His earliest clear memory was being taken up to the (now missing) cupola atop the Courthouse in 1916 to see the flood waters surrounding the town of Santa Ana.
Lecil started his first paying job at the Old Courthouse in 1926, working in the County Library's office, doing odd jobs.
As a young man, he sometimes worked as a typist for the courts. In this capacity he worked on all three of the Old Courthouse's most famous and precedent-setting trials: The "Whipstock" oil drilling case (People v. Termo Corp.), The Irvine Co. v. California Employment Commission, and the nationally publicized Overell murder trial. In fact, having transcribed the initial statements after the arrests of the accused, Lecil was called as a witness in the Overell trial.
After graduating from Santa Ana College, he attended the Stenotype Institute of Los Angeles, practicing his stenotype skills on the Pacific Electric trolleys as he commuted between home and school.
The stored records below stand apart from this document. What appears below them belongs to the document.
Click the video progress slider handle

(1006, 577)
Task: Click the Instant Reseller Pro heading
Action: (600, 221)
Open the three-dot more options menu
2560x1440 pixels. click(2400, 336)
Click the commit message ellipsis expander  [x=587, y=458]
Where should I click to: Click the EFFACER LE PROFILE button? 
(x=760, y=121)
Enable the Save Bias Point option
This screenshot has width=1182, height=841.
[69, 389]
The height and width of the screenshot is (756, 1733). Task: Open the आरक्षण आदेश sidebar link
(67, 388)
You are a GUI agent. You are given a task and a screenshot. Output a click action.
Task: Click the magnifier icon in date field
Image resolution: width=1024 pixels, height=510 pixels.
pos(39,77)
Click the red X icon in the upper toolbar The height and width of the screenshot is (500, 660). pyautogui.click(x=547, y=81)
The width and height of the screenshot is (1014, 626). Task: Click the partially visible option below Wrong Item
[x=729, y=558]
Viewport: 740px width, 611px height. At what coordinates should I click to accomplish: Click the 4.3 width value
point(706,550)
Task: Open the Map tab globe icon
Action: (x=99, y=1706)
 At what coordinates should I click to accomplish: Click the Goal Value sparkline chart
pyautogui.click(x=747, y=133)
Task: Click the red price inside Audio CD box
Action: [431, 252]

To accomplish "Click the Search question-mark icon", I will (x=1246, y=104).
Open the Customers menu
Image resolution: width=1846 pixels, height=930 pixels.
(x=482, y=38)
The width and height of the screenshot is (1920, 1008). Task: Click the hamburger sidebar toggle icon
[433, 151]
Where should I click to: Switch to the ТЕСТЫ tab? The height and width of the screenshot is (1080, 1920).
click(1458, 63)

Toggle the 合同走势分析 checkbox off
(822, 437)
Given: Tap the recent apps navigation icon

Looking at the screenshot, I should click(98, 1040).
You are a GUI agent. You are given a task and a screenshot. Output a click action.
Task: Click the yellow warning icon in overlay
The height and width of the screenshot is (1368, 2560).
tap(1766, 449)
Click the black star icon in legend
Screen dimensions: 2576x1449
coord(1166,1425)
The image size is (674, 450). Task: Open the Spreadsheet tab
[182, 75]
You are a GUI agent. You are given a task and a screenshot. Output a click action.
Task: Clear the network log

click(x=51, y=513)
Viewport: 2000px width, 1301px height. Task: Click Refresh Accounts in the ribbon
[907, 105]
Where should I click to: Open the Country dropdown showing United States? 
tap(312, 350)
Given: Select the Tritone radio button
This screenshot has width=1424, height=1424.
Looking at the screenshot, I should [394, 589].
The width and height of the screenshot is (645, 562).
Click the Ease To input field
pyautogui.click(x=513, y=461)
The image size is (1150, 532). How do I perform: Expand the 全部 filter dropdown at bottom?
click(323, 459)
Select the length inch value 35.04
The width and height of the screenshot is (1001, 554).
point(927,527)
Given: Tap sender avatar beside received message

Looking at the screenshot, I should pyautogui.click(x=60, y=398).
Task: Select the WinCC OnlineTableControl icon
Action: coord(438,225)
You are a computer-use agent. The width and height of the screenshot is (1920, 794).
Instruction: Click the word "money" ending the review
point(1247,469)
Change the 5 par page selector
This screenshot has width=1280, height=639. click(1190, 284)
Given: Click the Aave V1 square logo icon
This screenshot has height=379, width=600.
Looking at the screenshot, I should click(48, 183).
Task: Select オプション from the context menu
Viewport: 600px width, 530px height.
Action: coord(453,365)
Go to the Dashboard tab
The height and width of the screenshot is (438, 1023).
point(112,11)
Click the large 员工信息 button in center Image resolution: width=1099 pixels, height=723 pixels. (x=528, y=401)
He soon joined his father in the profession of court reporting.
When the attack on Pearl Harbor made it clear that our shores were potentially in peril, Lecil enlisted in the Coast Guard. He served as a chief warrant officer and aide to Admiral W. F. Towle of the 11th Naval District.
After the war, he returned to his court reporting job, working for Judge Robert Gardner and Judge J. E. T. Rutter. A few of the most famous cases he reported include People v. Henry Ford McCracken (1952), Yorba v. Anaheim Union Water Co. (1953), and Kraemer v. Kraemer (1959) (a water rights case, not a divorce).
Over the years, Lecil also served in positions of responsibility on a wide variety of professional and community organizations, including the Certified Shorthand Reporters Board, the board of the Santa Ana Public Library, the Santa Ana Cultural Heritage Committee, and the 1976-1977 Orange County Grand Jury.
Upon his retirement, in 1973, the Board of Supervisors appointed him to the Orange County Historical Commission. He served on that body until 1994 and played a significant role in the preservation and restoration of the Old Courthouse, which at one point was under threat of becoming a parking lot.
Lecil and his wife Neva have lived at Walnut Manor in Anaheim for about the past 15 years.
I did not know Lecil Slaback personally, but I knew him through the stories our mutual friends told, through the sizable mark he left on the local historical community, and through a short memoir he contributed to the 2010 edition of the Orange County Historical Society’s Orange Countiana journal. He’s someone I’m sorry I never got to know.